▶ [YOUR GOAL]:
Please restate, exactly as written, the lines running from the beginning of the material through the line that has "The width and height of the screenshot is (731, 1568)." in it.

▶ [SOURCE DATA]:

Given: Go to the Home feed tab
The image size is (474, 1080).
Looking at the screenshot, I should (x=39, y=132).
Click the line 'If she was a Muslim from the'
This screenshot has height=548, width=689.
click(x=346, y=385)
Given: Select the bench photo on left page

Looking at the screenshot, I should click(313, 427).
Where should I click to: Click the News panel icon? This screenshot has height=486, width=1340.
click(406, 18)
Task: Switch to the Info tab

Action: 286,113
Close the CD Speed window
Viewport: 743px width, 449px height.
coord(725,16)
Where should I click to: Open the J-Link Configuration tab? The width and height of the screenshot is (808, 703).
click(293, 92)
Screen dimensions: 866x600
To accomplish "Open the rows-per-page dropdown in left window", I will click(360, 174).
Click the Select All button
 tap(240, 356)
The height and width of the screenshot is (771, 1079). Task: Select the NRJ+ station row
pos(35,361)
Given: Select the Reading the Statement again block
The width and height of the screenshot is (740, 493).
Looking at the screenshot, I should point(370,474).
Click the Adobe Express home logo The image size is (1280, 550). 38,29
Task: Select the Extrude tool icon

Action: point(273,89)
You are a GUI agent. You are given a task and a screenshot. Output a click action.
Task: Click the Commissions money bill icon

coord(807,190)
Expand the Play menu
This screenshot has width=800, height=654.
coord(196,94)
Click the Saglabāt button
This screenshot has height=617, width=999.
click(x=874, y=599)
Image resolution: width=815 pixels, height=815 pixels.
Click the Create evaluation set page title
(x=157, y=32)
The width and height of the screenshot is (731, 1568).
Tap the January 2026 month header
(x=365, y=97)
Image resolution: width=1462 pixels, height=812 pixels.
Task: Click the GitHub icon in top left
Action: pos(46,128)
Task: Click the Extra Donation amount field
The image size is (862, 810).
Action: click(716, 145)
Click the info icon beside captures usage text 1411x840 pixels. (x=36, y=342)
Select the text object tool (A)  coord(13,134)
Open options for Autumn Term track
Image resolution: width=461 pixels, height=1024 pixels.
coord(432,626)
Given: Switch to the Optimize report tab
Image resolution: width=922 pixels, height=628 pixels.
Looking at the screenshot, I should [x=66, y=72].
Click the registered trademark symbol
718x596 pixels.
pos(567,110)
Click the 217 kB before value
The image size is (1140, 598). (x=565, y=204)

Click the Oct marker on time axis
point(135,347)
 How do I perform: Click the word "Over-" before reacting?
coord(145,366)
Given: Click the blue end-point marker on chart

▶ [COMPLETED TASK]:
Given: Go to the Home feed tab
The image size is (474, 1080).
Looking at the screenshot, I should (x=39, y=132).
Click the line 'If she was a Muslim from the'
This screenshot has height=548, width=689.
click(x=346, y=385)
Given: Select the bench photo on left page

Looking at the screenshot, I should click(313, 427).
Where should I click to: Click the News panel icon? This screenshot has height=486, width=1340.
click(406, 18)
Task: Switch to the Info tab

Action: 286,113
Close the CD Speed window
Viewport: 743px width, 449px height.
coord(725,16)
Where should I click to: Open the J-Link Configuration tab? The width and height of the screenshot is (808, 703).
click(293, 92)
Screen dimensions: 866x600
To accomplish "Open the rows-per-page dropdown in left window", I will click(360, 174).
Click the Select All button
 tap(240, 356)
The height and width of the screenshot is (771, 1079). Task: Select the NRJ+ station row
pos(35,361)
Given: Select the Reading the Statement again block
The width and height of the screenshot is (740, 493).
Looking at the screenshot, I should point(370,474).
Click the Adobe Express home logo The image size is (1280, 550). 38,29
Task: Select the Extrude tool icon

Action: point(273,89)
You are a GUI agent. You are given a task and a screenshot. Output a click action.
Task: Click the Commissions money bill icon

coord(807,190)
Expand the Play menu
This screenshot has width=800, height=654.
coord(196,94)
Click the Saglabāt button
This screenshot has height=617, width=999.
click(x=874, y=599)
Image resolution: width=815 pixels, height=815 pixels.
Click the Create evaluation set page title
(x=157, y=32)
The width and height of the screenshot is (731, 1568).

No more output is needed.